ACTIVITY> Word for word, print the entries that follow.

INFORMATION SHOWN>

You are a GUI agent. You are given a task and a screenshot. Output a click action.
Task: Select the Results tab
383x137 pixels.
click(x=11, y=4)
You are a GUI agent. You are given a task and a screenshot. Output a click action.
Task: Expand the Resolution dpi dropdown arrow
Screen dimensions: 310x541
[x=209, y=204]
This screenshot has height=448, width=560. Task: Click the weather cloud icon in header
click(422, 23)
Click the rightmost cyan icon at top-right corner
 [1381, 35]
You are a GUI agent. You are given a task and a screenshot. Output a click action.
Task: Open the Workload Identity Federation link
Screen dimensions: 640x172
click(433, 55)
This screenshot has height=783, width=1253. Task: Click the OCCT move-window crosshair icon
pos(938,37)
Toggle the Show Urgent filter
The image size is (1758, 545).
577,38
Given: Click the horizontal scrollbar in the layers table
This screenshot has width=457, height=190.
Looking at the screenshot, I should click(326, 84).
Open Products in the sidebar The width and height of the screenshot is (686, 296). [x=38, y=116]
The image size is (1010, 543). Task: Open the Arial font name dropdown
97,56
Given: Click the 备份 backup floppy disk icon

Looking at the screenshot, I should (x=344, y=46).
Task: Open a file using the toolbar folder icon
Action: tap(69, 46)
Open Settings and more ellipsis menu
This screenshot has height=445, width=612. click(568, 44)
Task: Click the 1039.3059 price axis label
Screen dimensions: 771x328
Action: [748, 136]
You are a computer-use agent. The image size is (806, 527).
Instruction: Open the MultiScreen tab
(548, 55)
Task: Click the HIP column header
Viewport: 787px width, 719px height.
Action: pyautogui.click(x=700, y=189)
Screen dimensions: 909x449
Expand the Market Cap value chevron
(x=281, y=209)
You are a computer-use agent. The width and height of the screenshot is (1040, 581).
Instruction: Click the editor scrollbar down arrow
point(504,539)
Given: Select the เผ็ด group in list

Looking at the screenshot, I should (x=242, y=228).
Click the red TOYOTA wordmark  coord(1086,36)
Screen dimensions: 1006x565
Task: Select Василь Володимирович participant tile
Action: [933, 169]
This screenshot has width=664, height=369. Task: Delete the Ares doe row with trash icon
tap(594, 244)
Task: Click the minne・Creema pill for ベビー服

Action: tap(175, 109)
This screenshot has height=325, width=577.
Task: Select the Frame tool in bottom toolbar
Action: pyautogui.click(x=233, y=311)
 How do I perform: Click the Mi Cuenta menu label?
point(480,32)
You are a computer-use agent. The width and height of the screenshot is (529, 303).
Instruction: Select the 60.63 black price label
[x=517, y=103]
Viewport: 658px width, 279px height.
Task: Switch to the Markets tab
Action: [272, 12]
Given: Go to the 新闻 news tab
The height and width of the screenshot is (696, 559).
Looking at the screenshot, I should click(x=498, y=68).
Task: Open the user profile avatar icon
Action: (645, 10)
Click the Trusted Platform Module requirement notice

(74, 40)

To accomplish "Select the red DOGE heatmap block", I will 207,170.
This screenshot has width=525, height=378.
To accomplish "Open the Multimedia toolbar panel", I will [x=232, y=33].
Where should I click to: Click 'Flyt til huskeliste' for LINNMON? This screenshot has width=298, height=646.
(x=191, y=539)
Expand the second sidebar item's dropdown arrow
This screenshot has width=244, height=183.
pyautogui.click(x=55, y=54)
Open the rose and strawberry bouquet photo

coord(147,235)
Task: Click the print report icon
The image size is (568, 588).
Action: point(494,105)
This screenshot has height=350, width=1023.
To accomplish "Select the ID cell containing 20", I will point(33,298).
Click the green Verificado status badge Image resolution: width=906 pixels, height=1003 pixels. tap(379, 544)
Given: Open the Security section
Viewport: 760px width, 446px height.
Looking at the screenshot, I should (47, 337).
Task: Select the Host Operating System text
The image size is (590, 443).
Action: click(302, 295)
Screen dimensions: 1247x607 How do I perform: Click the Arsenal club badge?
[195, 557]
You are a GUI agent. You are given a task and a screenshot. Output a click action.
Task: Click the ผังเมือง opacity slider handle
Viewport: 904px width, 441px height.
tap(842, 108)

TASK OUTPUT>
You are a GUI agent. You are given a task and a screenshot. Output a click action.
Task: Select the Results tab
383x137 pixels.
click(x=11, y=4)
You are a GUI agent. You are given a task and a screenshot. Output a click action.
Task: Expand the Resolution dpi dropdown arrow
Screen dimensions: 310x541
[x=209, y=204]
This screenshot has height=448, width=560. Task: Click the weather cloud icon in header
click(422, 23)
Click the rightmost cyan icon at top-right corner
 [1381, 35]
You are a GUI agent. You are given a task and a screenshot. Output a click action.
Task: Open the Workload Identity Federation link
Screen dimensions: 640x172
click(433, 55)
This screenshot has height=783, width=1253. Task: Click the OCCT move-window crosshair icon
pos(938,37)
Toggle the Show Urgent filter
The image size is (1758, 545).
577,38
Given: Click the horizontal scrollbar in the layers table
This screenshot has width=457, height=190.
Looking at the screenshot, I should click(326, 84).
Open Products in the sidebar The width and height of the screenshot is (686, 296). [x=38, y=116]
The image size is (1010, 543). Task: Open the Arial font name dropdown
97,56
Given: Click the 备份 backup floppy disk icon

Looking at the screenshot, I should (x=344, y=46).
Task: Open a file using the toolbar folder icon
Action: tap(69, 46)
Open Settings and more ellipsis menu
This screenshot has height=445, width=612. click(568, 44)
Task: Click the 1039.3059 price axis label
Screen dimensions: 771x328
Action: [748, 136]
You are a computer-use agent. The image size is (806, 527).
Instruction: Open the MultiScreen tab
(548, 55)
Task: Click the HIP column header
Viewport: 787px width, 719px height.
Action: pyautogui.click(x=700, y=189)
Screen dimensions: 909x449
Expand the Market Cap value chevron
(x=281, y=209)
You are a computer-use agent. The width and height of the screenshot is (1040, 581).
Instruction: Click the editor scrollbar down arrow
point(504,539)
Given: Select the เผ็ด group in list

Looking at the screenshot, I should (x=242, y=228).
Click the red TOYOTA wordmark  coord(1086,36)
Screen dimensions: 1006x565
Task: Select Василь Володимирович participant tile
Action: [933, 169]
This screenshot has width=664, height=369. Task: Delete the Ares doe row with trash icon
tap(594, 244)
Task: Click the minne・Creema pill for ベビー服

Action: tap(175, 109)
This screenshot has height=325, width=577.
Task: Select the Frame tool in bottom toolbar
Action: pyautogui.click(x=233, y=311)
 How do I perform: Click the Mi Cuenta menu label?
point(480,32)
You are a computer-use agent. The width and height of the screenshot is (529, 303).
Instruction: Select the 60.63 black price label
[x=517, y=103]
Viewport: 658px width, 279px height.
Task: Switch to the Markets tab
Action: [272, 12]
Given: Go to the 新闻 news tab
The height and width of the screenshot is (696, 559).
Looking at the screenshot, I should click(x=498, y=68).
Task: Open the user profile avatar icon
Action: (645, 10)
Click the Trusted Platform Module requirement notice

(74, 40)

To accomplish "Select the red DOGE heatmap block", I will 207,170.
This screenshot has width=525, height=378.
To accomplish "Open the Multimedia toolbar panel", I will [x=232, y=33].
Where should I click to: Click 'Flyt til huskeliste' for LINNMON? This screenshot has width=298, height=646.
(x=191, y=539)
Expand the second sidebar item's dropdown arrow
This screenshot has width=244, height=183.
pyautogui.click(x=55, y=54)
Open the rose and strawberry bouquet photo

coord(147,235)
Task: Click the print report icon
The image size is (568, 588).
Action: point(494,105)
This screenshot has height=350, width=1023.
To accomplish "Select the ID cell containing 20", I will point(33,298).
Click the green Verificado status badge Image resolution: width=906 pixels, height=1003 pixels. tap(379, 544)
Given: Open the Security section
Viewport: 760px width, 446px height.
Looking at the screenshot, I should (47, 337).
Task: Select the Host Operating System text
The image size is (590, 443).
Action: click(302, 295)
Screen dimensions: 1247x607 How do I perform: Click the Arsenal club badge?
[195, 557]
You are a GUI agent. You are given a task and a screenshot. Output a click action.
Task: Click the ผังเมือง opacity slider handle
Viewport: 904px width, 441px height.
tap(842, 108)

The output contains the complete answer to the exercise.